Carnegie Mellon's Robotics Institute recently celebrated two notable events: the 60th birthday of University Professor William L. "Red" Whittaker and the 25th anniversary of field robotics, a discipline he founded. The celebration included a daylong symposium featuring some of the most distinguished experts in the field.
"Twenty-five years ago there was no sense whatever of what to do, how to do it, what technologies would unfold, what computing capabilities would come to be, what sensing would be invented, fulfilled and commercialized," said Whittaker, explaining he wanted to pursue robots beyond the built-environment.

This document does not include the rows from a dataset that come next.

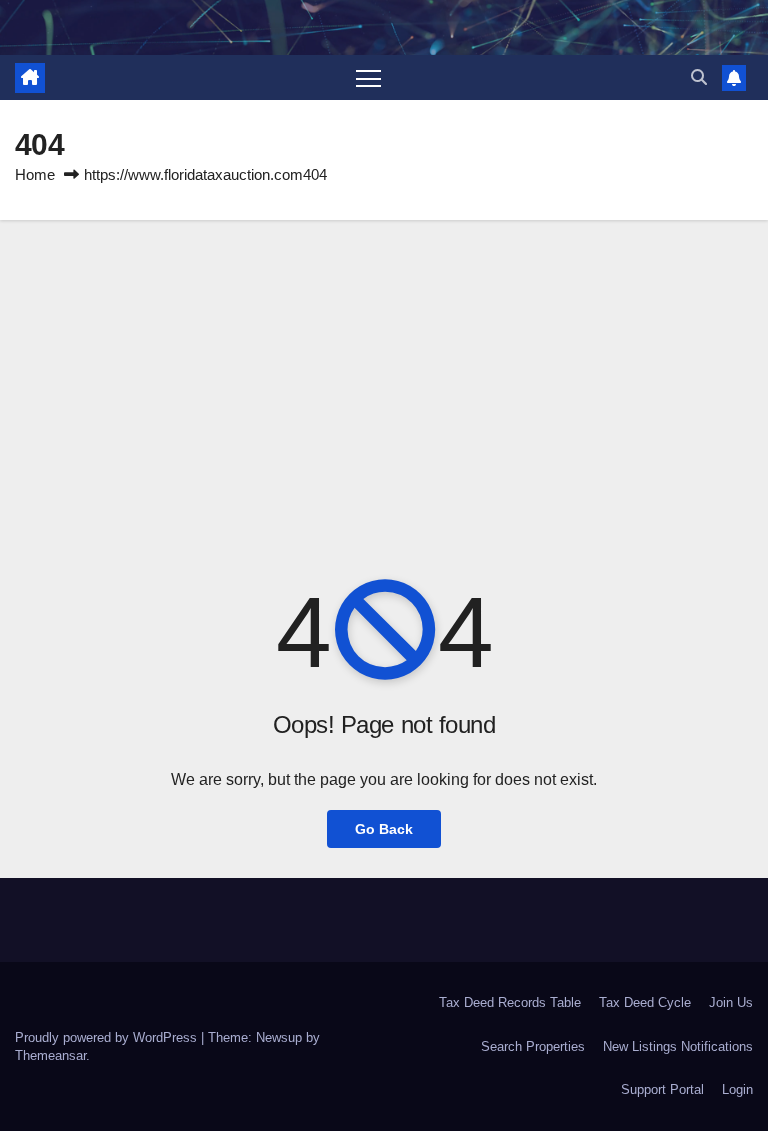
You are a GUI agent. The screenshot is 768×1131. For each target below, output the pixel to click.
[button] (699, 77)
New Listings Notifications (678, 1046)
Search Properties (533, 1046)
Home (35, 174)
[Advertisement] (384, 370)
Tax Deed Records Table (510, 1002)
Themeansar (50, 1055)
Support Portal (662, 1089)
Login (737, 1089)
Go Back (384, 829)
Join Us (731, 1002)
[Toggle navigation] (368, 77)
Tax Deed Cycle (645, 1002)
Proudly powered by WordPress (108, 1037)
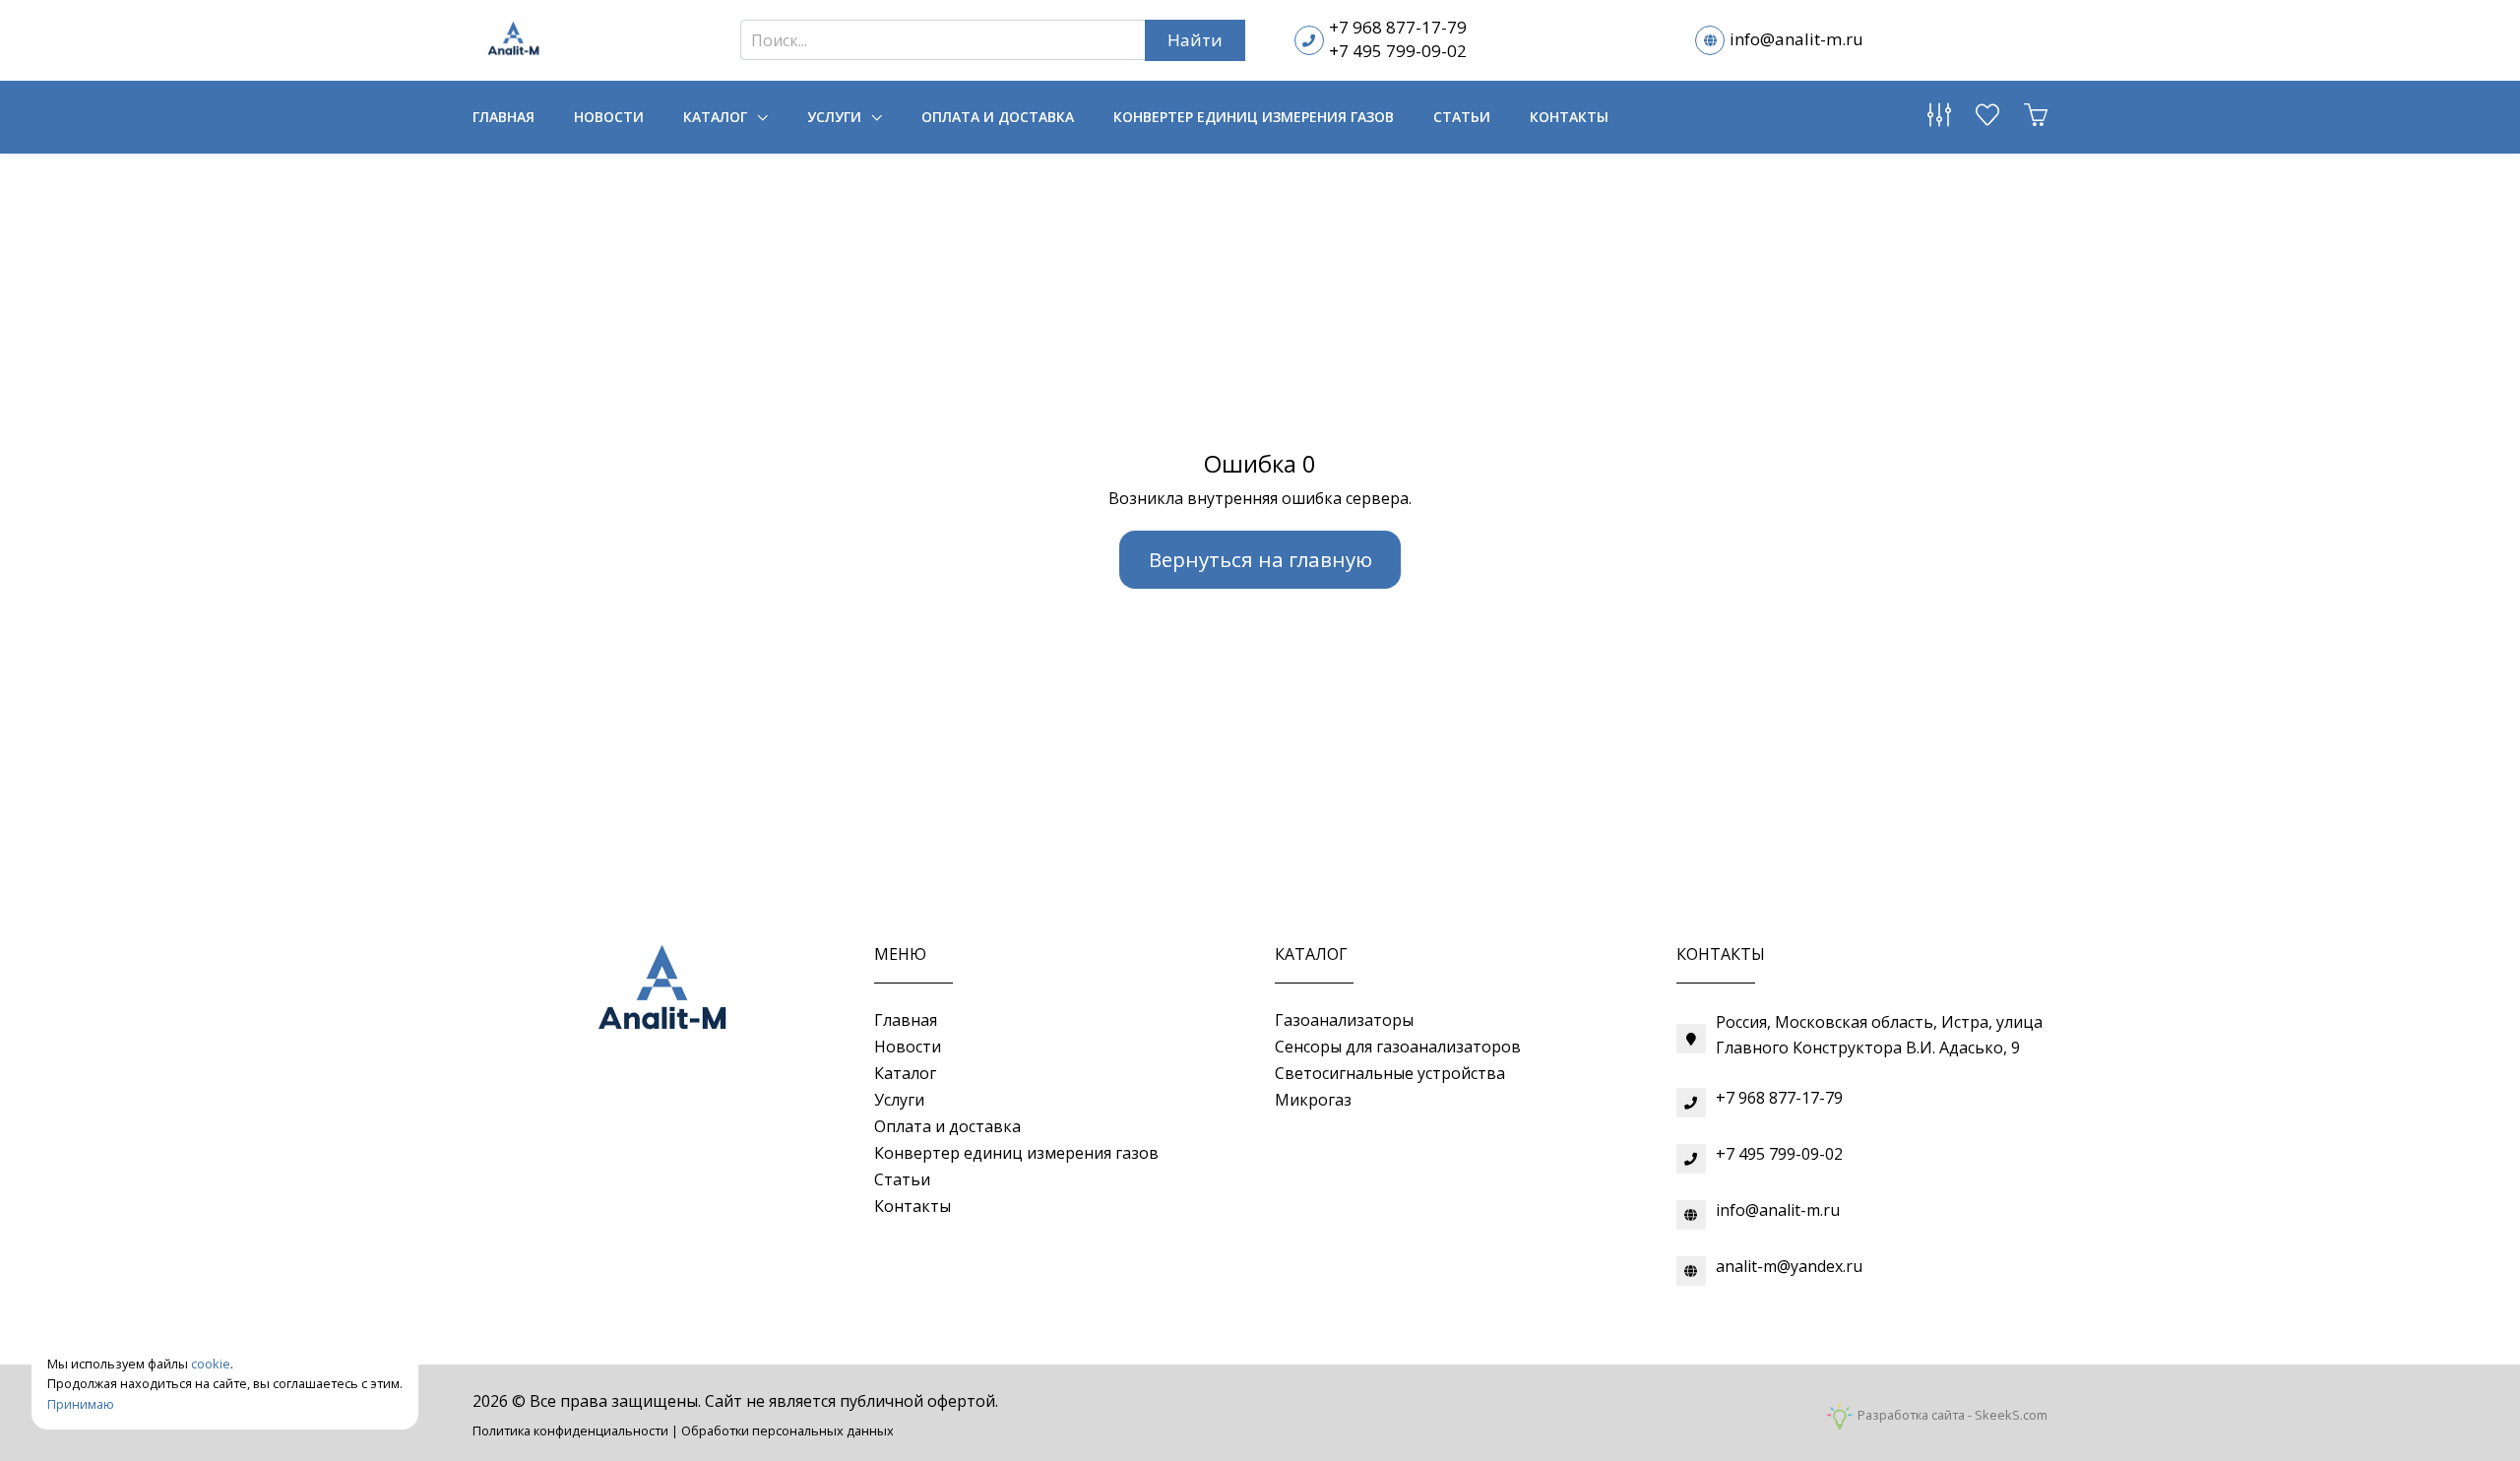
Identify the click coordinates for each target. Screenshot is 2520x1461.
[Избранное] (1987, 119)
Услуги (836, 116)
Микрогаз (1313, 1100)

The journey of discovery and implementation fueled his bold ambition. Whittaker explains it was only along the way, little by little, that the ideas of farming, mining, environmental cleanup, security — or for that matter, toys and surgery — came into being.
"And of course it's not over ... the story's not done," he added.

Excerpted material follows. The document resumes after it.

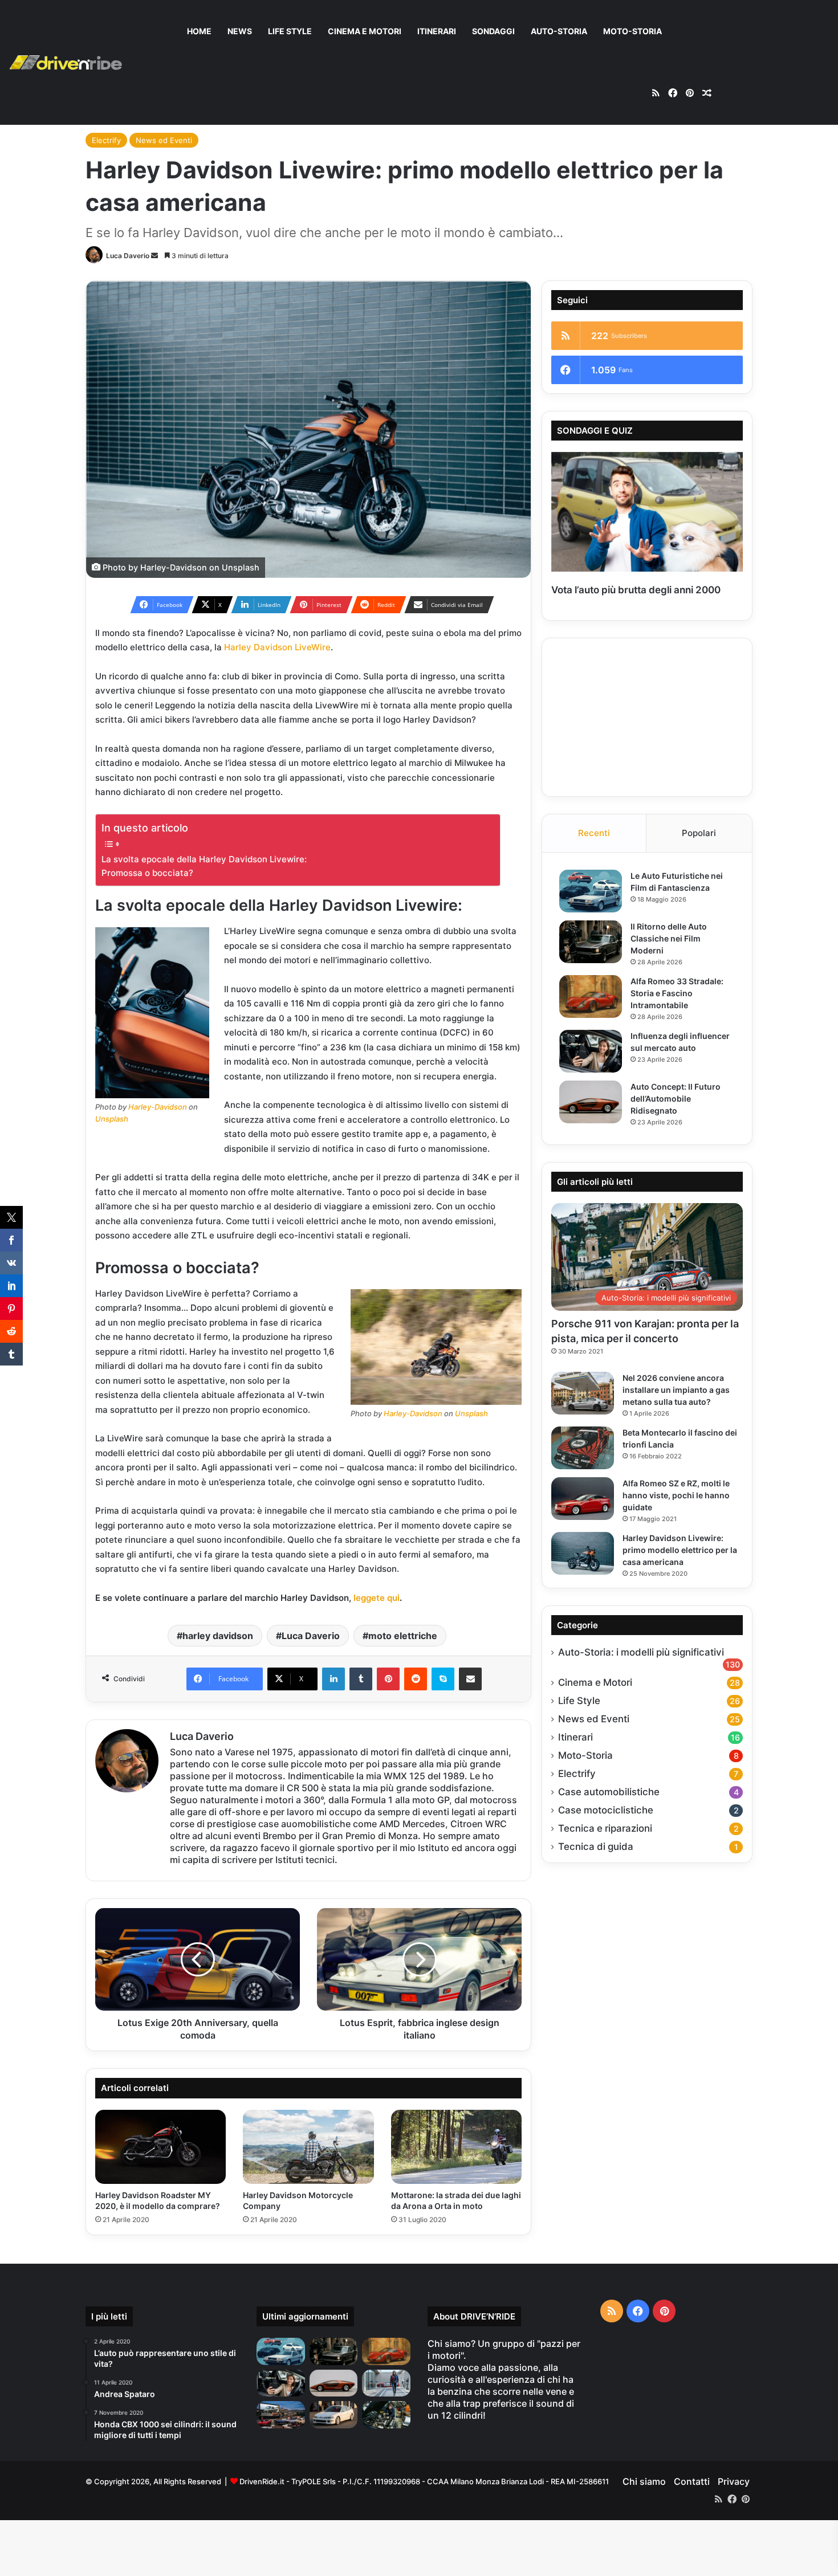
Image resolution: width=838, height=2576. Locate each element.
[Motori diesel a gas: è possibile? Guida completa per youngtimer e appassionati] (386, 2414)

Whittaker expects that 25 years into the future many of today's "research" robots will become everyday experiences in our lives and work. For example, highway automation and crash-less cars are something that will likely be taken for granted.

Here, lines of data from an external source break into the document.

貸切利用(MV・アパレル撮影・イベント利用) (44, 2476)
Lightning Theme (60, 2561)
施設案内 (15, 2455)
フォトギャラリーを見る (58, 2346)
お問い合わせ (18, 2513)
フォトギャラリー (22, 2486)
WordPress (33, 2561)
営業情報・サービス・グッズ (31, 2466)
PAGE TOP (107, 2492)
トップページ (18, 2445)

Meanwhile, Whittaker's on a mission to place a robot on the moon by 2010 and possibly win the Google Lunar X Prize.
"Prize competitions have a substantial impact in moving field robotics into its future. Each has the effect of a punch of acceleration in the technology and in lifting the consciousness and in transforming the belief of what's possible," he explained. "It's true of all of them in great technology ... and in addition, each fosters an industry."
He cites the example of Charles Lindbergh's flight to Paris for $25,000, which led to the creation of trans-oceanic airlines. Whittaker said it's been the destiny of field robotics to develop, secure and feed the earth but also to explore worlds beyond.
"Those destinies are hardly begun. There's much, much more that's out there."